How vulnerable are your finances to the next economic recession?
Nobody knows for sure when the UK economy might next enter a period of recession. Based on historical economic cycles, we do appear to be long overdue a recession; various technical indicators and some commentators have suggested that the process has already begun.
New research by the Resolution Foundation has concluded that the income squeeze that followed the global financial crisis has left low and middle income households more vulnerable to the next recession than they were in 2008.
In their new report, A problem shared?, Resolution Foundation analysed the distributional impact of economic recessions following the financial crisis.
Ten years of low-income growth has meant lower-income families are more vulnerable today than they were when the global financial crisis hit back in 2008.
This vulnerability is the result of having less scope to reduce non-essential
spending should incomes fall again.
There is also a higher proportion of families today, compared to 2008, with no savings on which to fall back should a recession hit and cause a loss of jobs.
Based on this analysis, and warnings that the risk of recession is now at its highest level since 2007, the Resolution Foundation is calling on the new Chancellor to prioritise preparations for recession.
Received wisdom ahead of the 2008 global financial crisis was that lower-income families bore the brunt of recessions. This was demonstrated in the 1980s when unemployment rose by 1.9 million and the distribution of this unemployment rise was distributed towards lower-income households.
Lower-income households experienced six times more unemployment back then when compared with the highest-income households.
By way of contrast, the economic impact of the 2008 recession was more evenly distributed, with workers across the board losing out. Average real earnings fell by £32 a week between 2008 and 2014, demonstrating a lasting impact from this most recent recession.
According to the research, it was the social security safety net, which played a crucial role in protecting lower-income households during the last recession.
The lowest-income households benefited from the tax and state benefits system more than offsetting their loss of employment income.
But it’s the longer-term impact of the last recession that has fascinated the researchers at the Resolution Foundation, who found that lower-income households were hit hardest over the longer-term.
It was lower-income households who were forced to retrench their spending habits following the global financial crisis, and they are yet to shake off this impact, in preparation for the next round.
The bottom quarter of the income distribution cut spending by £61 a week between 2008 and 2014, compared to the average spending cut of £20 a week.
Something else that changed following the last recession was allocation of spending towards essentials, with a far higher proportion now directed at essential spending. This means there is less scope to cut non-essential spending in the face of a new recession.
With limited cash savings available to help weather the next economic storm – nearly 60% of lower-income households have zero cash savings – the research raises some worrying findings as the current economic cycle draws to a close.
The Foundation is calling on the government to ensure that any policy response to prepare the country for the next recession takes households across the income distribution into account.

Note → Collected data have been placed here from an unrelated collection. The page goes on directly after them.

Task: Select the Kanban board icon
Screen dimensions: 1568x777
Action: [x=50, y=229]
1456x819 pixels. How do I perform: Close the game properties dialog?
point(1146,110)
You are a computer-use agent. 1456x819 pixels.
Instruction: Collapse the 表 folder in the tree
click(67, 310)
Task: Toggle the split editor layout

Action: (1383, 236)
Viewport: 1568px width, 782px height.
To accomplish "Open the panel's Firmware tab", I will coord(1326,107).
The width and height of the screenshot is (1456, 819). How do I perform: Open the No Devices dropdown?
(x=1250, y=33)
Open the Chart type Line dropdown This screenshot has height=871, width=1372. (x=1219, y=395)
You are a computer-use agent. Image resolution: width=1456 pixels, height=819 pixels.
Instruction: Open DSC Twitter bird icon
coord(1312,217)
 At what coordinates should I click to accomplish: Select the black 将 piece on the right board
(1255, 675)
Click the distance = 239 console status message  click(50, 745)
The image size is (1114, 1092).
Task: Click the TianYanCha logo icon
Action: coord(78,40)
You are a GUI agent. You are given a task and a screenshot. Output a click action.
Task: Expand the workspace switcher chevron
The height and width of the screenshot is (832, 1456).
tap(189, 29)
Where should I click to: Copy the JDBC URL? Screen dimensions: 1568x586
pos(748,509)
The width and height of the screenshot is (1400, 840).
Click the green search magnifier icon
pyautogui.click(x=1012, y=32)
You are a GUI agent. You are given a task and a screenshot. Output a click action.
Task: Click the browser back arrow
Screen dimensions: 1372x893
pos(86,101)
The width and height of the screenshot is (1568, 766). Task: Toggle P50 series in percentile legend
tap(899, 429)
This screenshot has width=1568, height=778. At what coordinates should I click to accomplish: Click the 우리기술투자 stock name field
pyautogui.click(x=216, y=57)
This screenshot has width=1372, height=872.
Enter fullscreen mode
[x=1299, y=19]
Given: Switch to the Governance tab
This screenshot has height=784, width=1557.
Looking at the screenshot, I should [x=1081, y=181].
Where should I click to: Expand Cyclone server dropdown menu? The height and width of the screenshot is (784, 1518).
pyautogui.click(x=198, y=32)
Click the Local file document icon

It notes, for example, that a fiscal policy response focused on income tax cuts would overwhelmingly benefit higher-income households, even though lower-income households are likely to need the most support.
Britain is facing the highest risk of recession risk since 2007, and we know from previous downturns that it is lower-income households that bear the brunt of economic downturns when it comes to their living standards.
The deep income squeeze that followed the last financial crisis may have been more equally shared than previous recessions. But its depth and length has had a disproportionate impact on the resilience of lower income households, who now have less scope to reduce non-essential spending or draw down on savings to weather a further recession than they did after the 2008 crisis.
The global slowdown and continued Brexit uncertainty are making recession preparedness even more urgent. In its response, the government should consider policies that limit and mitigate the effects of the recession, particularly for the most vulnerable in society.”James Smith, Research Director at the Resolution Foundation, said:
From a Financial Planning perspective, the best time to fix the roof is when the sun is shining. Now is the ideal time to review household budgets, cut back on debt, and boost cash savings, all in preparation for the next recession.
By working with a Financial Planner, it’s possible to model potential economic scenarios, including a cut in income or a temporary fall in the value of investment markets, to understand the impact of these events on your longer-term financial objectives.